▶ [What is needed] Reproduce the stretch of lines from the start through the line containing "center [1544, 678].", swapping "pixels" for "px" and leaving everything else unchanged.

▶ [Dataset rows]
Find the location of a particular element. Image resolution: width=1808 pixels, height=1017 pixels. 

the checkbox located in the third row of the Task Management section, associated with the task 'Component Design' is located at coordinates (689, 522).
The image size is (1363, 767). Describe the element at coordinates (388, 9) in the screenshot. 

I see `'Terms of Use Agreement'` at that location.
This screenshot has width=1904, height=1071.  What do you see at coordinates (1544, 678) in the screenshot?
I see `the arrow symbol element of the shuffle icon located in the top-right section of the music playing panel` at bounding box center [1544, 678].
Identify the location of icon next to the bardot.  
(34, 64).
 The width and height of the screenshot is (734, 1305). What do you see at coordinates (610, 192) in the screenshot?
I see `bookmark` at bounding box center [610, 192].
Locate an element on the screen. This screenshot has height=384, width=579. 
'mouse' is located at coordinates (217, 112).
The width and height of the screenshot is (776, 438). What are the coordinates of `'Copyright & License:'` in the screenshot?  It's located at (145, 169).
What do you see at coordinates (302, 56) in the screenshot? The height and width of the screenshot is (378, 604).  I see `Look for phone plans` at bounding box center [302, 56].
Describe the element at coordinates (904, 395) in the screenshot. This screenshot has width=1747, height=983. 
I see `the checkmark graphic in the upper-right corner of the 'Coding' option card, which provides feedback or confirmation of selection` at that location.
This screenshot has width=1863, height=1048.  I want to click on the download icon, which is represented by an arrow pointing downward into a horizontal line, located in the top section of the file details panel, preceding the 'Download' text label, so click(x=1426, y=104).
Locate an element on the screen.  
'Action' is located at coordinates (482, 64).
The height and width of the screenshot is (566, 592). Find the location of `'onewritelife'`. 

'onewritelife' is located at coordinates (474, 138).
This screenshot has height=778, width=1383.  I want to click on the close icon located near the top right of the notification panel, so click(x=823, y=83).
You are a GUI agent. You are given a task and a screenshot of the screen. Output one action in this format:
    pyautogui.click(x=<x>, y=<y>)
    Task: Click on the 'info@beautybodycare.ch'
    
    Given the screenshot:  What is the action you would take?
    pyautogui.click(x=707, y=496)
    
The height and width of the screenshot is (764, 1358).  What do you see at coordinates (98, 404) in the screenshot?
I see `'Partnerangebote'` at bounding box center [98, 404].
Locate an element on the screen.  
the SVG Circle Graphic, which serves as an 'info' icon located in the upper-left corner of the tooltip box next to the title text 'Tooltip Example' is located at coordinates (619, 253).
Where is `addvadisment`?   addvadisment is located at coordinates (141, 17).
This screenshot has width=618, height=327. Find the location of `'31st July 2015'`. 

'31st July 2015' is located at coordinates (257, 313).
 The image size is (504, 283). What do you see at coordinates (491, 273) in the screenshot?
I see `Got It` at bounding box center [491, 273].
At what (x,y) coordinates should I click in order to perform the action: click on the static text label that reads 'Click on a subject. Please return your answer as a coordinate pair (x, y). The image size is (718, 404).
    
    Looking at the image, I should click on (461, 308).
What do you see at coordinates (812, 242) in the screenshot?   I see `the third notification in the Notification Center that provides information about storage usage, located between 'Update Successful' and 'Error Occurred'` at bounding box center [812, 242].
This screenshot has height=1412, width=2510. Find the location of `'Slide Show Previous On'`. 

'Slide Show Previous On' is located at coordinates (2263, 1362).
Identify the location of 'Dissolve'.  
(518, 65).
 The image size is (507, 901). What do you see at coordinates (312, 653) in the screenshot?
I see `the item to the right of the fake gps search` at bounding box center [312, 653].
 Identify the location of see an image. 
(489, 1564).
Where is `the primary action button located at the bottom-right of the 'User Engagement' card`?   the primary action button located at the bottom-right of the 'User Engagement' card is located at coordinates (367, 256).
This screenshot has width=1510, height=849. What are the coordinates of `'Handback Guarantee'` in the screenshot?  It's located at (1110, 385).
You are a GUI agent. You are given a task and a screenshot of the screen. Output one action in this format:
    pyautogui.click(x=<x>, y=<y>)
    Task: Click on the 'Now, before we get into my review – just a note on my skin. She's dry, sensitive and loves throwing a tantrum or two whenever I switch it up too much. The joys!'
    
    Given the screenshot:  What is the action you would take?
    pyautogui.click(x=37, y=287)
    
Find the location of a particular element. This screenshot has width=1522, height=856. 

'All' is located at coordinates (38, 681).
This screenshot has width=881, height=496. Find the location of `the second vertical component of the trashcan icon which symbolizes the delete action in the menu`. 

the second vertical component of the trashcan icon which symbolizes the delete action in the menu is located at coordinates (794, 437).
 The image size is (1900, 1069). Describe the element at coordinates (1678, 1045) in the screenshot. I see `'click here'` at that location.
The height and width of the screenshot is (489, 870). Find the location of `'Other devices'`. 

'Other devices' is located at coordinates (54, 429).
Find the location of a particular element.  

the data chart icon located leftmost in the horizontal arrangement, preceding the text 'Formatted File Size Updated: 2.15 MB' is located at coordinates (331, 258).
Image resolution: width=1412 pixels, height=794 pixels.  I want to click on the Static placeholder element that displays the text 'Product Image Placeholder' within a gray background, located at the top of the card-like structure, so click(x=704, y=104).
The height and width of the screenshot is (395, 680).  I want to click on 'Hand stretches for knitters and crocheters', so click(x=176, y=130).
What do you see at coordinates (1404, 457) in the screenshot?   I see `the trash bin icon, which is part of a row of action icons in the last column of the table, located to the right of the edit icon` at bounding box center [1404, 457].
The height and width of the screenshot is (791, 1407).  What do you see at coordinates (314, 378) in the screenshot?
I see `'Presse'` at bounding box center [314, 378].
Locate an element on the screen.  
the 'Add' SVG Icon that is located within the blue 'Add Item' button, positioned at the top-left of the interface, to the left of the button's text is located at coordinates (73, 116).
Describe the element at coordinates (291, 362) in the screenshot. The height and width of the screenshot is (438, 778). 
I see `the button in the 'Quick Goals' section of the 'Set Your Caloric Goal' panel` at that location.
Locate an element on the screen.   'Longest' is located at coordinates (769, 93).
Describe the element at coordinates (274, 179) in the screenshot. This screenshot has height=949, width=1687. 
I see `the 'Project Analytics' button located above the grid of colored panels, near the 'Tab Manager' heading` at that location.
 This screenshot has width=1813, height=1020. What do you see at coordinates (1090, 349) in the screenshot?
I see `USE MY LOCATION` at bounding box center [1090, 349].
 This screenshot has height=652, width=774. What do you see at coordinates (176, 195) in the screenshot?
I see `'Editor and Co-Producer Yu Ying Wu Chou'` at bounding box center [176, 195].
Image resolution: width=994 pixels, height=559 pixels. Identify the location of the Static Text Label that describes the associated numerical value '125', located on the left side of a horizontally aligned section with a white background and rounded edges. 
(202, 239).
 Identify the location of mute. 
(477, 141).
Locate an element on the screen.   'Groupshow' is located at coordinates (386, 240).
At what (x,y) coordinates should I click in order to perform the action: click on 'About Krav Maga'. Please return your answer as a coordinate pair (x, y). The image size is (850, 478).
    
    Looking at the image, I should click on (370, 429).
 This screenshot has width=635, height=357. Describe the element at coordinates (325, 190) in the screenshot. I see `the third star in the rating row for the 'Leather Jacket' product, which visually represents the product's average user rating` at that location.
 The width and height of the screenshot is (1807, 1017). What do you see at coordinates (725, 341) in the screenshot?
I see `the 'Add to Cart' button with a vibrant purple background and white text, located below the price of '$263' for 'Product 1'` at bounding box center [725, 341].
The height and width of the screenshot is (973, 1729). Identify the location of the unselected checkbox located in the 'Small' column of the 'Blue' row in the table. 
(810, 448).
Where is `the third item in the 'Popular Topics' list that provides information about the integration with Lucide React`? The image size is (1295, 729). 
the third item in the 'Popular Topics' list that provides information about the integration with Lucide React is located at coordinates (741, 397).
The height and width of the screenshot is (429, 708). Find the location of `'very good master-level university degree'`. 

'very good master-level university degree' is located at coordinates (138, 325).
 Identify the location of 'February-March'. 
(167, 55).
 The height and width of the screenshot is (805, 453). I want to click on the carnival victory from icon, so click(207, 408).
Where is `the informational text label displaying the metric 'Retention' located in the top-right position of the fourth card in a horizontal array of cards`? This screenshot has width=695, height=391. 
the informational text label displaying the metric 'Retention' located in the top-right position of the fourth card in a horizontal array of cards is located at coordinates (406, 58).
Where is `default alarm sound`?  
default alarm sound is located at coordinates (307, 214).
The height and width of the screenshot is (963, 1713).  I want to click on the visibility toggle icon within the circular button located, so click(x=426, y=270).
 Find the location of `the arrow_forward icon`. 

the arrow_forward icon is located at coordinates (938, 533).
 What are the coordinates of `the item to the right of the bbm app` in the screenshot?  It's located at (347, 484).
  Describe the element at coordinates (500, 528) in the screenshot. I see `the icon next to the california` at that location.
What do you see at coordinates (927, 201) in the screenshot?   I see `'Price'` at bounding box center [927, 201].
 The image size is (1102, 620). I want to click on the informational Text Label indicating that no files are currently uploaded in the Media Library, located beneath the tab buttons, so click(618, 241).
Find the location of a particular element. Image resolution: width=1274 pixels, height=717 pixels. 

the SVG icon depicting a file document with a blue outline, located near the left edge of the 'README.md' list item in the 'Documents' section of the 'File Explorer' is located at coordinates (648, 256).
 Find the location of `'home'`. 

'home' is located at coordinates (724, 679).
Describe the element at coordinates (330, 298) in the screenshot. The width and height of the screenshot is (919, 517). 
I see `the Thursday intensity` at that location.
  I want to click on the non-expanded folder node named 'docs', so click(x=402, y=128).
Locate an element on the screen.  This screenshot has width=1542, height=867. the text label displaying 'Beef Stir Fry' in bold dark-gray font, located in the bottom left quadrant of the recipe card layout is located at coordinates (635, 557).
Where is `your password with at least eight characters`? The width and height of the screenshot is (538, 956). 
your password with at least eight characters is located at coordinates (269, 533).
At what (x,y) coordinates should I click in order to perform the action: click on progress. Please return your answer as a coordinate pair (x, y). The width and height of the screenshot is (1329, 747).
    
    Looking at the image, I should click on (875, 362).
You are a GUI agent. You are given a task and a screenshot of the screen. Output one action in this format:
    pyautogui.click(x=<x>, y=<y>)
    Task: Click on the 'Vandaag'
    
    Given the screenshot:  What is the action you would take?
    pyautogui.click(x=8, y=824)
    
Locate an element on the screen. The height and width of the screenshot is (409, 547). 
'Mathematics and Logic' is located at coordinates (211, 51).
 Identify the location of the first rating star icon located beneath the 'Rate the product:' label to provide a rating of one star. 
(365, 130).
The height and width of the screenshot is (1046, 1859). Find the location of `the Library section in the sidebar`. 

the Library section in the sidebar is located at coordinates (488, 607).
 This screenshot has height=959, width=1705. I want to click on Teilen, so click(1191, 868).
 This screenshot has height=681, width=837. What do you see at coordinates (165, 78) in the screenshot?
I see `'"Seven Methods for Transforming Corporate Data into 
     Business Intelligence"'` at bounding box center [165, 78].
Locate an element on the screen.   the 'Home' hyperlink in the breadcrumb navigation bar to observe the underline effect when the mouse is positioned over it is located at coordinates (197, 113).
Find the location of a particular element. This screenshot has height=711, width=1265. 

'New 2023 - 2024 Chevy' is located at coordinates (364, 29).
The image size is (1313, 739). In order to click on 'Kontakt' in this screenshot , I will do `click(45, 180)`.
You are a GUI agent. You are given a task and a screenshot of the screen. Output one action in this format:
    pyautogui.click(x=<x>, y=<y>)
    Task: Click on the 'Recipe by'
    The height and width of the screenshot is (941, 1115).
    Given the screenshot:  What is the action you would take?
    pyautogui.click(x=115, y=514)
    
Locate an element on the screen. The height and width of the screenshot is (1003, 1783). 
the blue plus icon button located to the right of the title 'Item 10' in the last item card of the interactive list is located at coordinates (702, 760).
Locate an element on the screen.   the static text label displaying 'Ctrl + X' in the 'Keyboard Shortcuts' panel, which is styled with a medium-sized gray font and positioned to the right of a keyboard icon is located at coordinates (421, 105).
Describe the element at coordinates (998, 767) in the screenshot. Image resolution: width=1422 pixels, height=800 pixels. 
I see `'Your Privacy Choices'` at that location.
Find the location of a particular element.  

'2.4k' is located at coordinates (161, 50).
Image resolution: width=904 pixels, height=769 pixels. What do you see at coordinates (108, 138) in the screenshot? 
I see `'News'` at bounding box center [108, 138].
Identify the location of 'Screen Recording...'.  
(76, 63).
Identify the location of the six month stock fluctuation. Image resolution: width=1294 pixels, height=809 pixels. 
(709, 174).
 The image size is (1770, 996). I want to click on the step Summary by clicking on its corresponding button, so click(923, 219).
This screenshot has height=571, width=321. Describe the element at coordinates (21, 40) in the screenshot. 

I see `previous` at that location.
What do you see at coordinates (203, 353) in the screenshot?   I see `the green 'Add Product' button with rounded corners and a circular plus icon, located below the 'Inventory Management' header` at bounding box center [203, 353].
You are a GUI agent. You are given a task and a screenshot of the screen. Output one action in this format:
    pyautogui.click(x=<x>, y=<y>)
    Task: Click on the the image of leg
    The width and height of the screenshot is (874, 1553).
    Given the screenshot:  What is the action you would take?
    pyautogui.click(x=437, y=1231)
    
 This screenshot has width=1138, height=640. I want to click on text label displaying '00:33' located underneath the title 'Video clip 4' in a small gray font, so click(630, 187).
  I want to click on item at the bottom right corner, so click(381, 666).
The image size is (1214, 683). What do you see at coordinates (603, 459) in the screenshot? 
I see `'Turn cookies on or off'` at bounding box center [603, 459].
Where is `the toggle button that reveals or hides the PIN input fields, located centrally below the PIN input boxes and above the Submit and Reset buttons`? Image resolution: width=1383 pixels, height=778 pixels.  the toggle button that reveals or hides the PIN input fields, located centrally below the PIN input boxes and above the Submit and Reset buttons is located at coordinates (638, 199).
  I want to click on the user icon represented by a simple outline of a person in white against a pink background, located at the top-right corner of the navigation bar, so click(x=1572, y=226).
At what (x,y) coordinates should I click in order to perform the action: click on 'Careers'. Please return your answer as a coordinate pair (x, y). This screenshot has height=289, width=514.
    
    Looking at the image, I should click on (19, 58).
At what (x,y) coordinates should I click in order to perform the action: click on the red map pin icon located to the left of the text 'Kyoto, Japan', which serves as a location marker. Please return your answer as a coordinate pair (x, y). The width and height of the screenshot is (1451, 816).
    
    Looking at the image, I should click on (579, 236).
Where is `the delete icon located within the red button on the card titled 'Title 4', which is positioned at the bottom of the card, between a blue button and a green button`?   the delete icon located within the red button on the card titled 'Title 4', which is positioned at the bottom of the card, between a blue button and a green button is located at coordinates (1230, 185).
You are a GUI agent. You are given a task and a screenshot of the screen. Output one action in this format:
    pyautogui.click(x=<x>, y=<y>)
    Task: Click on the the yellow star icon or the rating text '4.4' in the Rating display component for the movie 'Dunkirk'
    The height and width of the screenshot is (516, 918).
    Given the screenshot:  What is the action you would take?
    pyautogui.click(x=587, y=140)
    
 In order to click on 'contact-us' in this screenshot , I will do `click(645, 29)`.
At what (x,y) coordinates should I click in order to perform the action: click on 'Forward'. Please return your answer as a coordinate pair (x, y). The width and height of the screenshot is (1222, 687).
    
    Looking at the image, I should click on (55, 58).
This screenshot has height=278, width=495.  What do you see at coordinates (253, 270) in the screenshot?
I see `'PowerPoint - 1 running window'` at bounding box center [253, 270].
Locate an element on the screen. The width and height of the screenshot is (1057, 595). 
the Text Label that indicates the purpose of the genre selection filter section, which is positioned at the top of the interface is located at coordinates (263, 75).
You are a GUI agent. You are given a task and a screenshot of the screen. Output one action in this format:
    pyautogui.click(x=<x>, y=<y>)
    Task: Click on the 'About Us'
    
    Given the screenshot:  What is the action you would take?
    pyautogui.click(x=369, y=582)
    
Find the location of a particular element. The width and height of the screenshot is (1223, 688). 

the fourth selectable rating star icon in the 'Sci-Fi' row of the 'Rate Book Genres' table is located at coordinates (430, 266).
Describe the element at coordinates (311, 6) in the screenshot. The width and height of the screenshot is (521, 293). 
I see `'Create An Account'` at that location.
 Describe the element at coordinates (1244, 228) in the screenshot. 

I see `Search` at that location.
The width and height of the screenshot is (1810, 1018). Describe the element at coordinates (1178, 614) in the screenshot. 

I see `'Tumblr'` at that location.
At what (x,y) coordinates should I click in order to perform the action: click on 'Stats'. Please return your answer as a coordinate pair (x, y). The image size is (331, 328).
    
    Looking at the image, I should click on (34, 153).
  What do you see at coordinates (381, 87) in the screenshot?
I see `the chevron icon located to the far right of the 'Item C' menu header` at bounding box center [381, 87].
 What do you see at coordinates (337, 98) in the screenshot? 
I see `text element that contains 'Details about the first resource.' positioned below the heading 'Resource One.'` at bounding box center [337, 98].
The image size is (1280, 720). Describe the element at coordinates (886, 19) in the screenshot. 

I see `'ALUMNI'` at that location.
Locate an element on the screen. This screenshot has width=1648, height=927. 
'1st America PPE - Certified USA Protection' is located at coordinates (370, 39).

▶ [Finished exercise]
Find the location of a particular element. Image resolution: width=1808 px, height=1017 px. 

the checkbox located in the third row of the Task Management section, associated with the task 'Component Design' is located at coordinates (689, 522).
The image size is (1363, 767). Describe the element at coordinates (388, 9) in the screenshot. 

I see `'Terms of Use Agreement'` at that location.
This screenshot has width=1904, height=1071.  What do you see at coordinates (1544, 678) in the screenshot?
I see `the arrow symbol element of the shuffle icon located in the top-right section of the music playing panel` at bounding box center [1544, 678].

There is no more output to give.